Stored data entries:
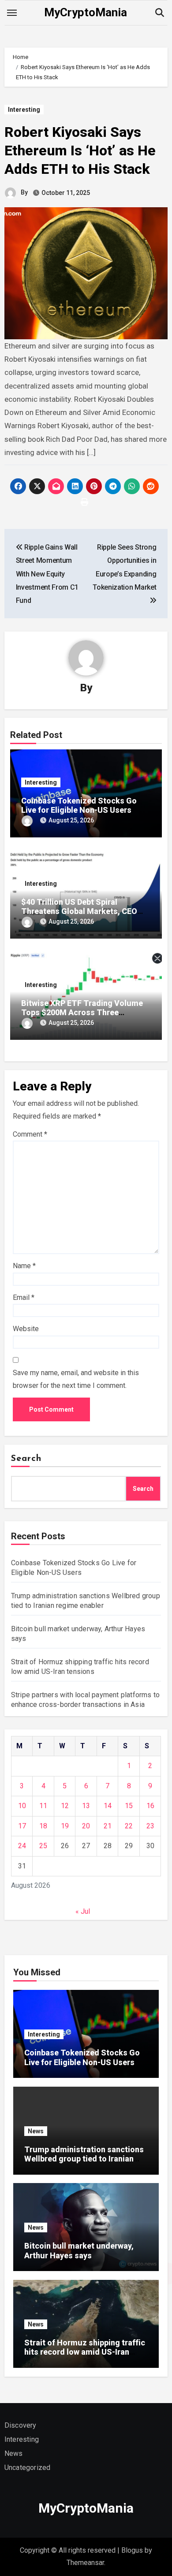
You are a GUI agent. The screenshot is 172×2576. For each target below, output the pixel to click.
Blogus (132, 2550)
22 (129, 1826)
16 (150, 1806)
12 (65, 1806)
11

= WHAT TO DO =
Print all the entries again exactly as written, but without the pictures.

= RESPONSE TO THE EXERCISE =
You are a GUI agent. The screenshot is 172×2576. For each target below, output the pixel to click.
Blogus (132, 2550)
22 (129, 1826)
16 (150, 1806)
12 (65, 1806)
11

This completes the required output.